### Encargo de trabajo 1
Responde a estas preguntas con los datos del texto sobre Richard Matheson:
(a) ¿De qué año es el relato «Bebe mi sangre»?
(b) ¿Quién firma el prólogo de «Peligro a 20.000 pies»?
(c) ¿A qué se dedicaba el padre de Matheson?
### Encargo de trabajo 2
Reproduce sin cambios el pasaje del texto sobre Richard Matheson que va de "Matheson a 20.000" a "Hijo de sangre.", ambos incluidos.

### Fragmento de lectura
..............................
Matheson a 20.000 pies
3 de octubre de 2021Lecturas totales 1,689 , Lecturas hoy 1
JOAQUÍN ALBAICÍN
Hay quien persiste en culpabilizar contra viento y marea al murciélago de la propagación planetaria del covid 19, cuando en lo único en que te puede convertir el mordisco de uno de estos mamíferos que surcan los cielos en la oscuridad de la noche es en sobrevenido pariente o vasallo sumiso del Conde Drácula. Es algo que de modo fehaciente demostró ya en 1951 Richard Matheson en Bebe mi sangre, una historia redonda incluida en el volumen Vampiros de Atalanta y cuya lectura me animó a hacerme con la antología de relatos suyos Peligro a 20.000 pies, publicada por Valdemar, donde este mismo cuento aparece con el título Hijo de sangre.
Matheson (1926-2013) ha sido siempre reconocido como su maestro por Stephen King, prologuista del libro. Obras suyas son el origen de películas para el recuerdo como El increíble hombre menguante y Soy leyenda -novela pandémica de la que La niebla de King quizá sea en algo deudora, como de esta lo sea El incidente, de Shyamalam-… además de la del debut de Spielberg, El diablo sobre ruedas, donde, acaso por primera vez en la historia y adelantándose al transhumanismo y las políticas de género, un camión se erige en uno más entre los actores del reparto. Esta buena fortuna de Matheson en el cine nos invita a sospechar que nació bajo el signo de Sagitario, como el Joe Gillis a quien Norma Desmond contrató como guionista principalmente por eso.
El autor de Peligro a 20.000 pies escribía relatos sobre sucedidos con los que la gente se cruzaba en el arcén de la vida en los años 50, que fue cuando él empezó a darse a conocer como hilador de historias fantásticas y de miedo. Cierto que incluye aquí un relato ambientado en el entonces aún lejano futuro de 1997, pero sus protagonistas no dejan de hablar como jóvenes americanos de los 50, pues, como siempre sucede con la literatura de anticipación, enseguida se queda antigua. Y está esa señora que recibe en plena noche llamadas de alguien que no contesta. Lo mismo le ocurría a Barbara Stanwyck en Voces de muerte. El gran Anatole Litvak la dirigió, es verdad, en 1948, pero ya estaban los 50 pisando con fuerza el acelerador. A quienes nos perdimos aquella época no nos pasan esas cosas de los relatos de Matheson, porque ahora todos sabemos que, si nos llaman y, al responder, nadie contesta, se trata de un estafador, un banco o una compañía de móviles.
¿Por qué se hizo Matheson escritor? De familia no le venía, pues su padre era un marino noruego, aunque, si bien se piensa, escribir ficción no deja de ser una forma de navegar, lo mismo que de viajar en tren, provocar guerras, ir a buenos restaurantes, frecuentar los países de los fantasmas o las hadas… Además de que los motivos para emprender un camino artístico no son siempre tan conscientes como a menudo presuponemos. Luis Alberto de Cuenca, por ejemplo, asegura que si escribe poemas es porque no era bueno en gimnasia. Y Carles Benavent, que optó por tocar el bajo porque tiene menos cuerdas que la guitarra. Al final, sigo pensando que es la música, el toreo, la danza o el arte que sea el que escoge a uno, y no al revés. Como hizo la literatura con Matheson, elevándolo veinte mil pies por encima de muchos que, más persuadidos acaso que él de merecer ser pasajeros en ese vuelo, intentaron en vano obtener en él un pasaje de ventanilla.
De cualquier modo, no sientan miedo cuando, de madrugada, les llame por teléfono alguien que luego no conteste. Tranquilos, porque el futuro ya pasó. ¡Ya no estamos en los 50!.
..............................
### Datos mostrados
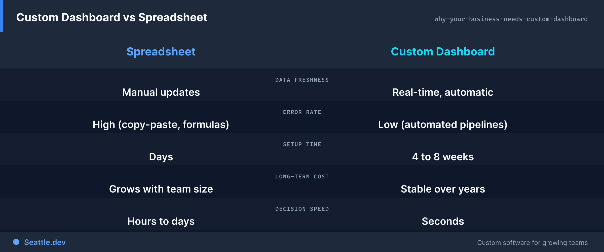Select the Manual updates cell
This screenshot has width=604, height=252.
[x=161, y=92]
..............................
### Respuesta escrita 1
(a) De 1951.
(b) Stephen King.
(c) Era marino noruego.

### Respuesta escrita 2
Matheson a 20.000 pies
3 de octubre de 2021Lecturas totales 1,689 , Lecturas hoy 1
JOAQUÍN ALBAICÍN
Hay quien persiste en culpabilizar contra viento y marea al murciélago de la propagación planetaria del covid 19, cuando en lo único en que te puede convertir el mordisco de uno de estos mamíferos que surcan los cielos en la oscuridad de la noche es en sobrevenido pariente o vasallo sumiso del Conde Drácula. Es algo que de modo fehaciente demostró ya en 1951 Richard Matheson en Bebe mi sangre, una historia redonda incluida en el volumen Vampiros de Atalanta y cuya lectura me animó a hacerme con la antología de relatos suyos Peligro a 20.000 pies, publicada por Valdemar, donde este mismo cuento aparece con el título Hijo de sangre.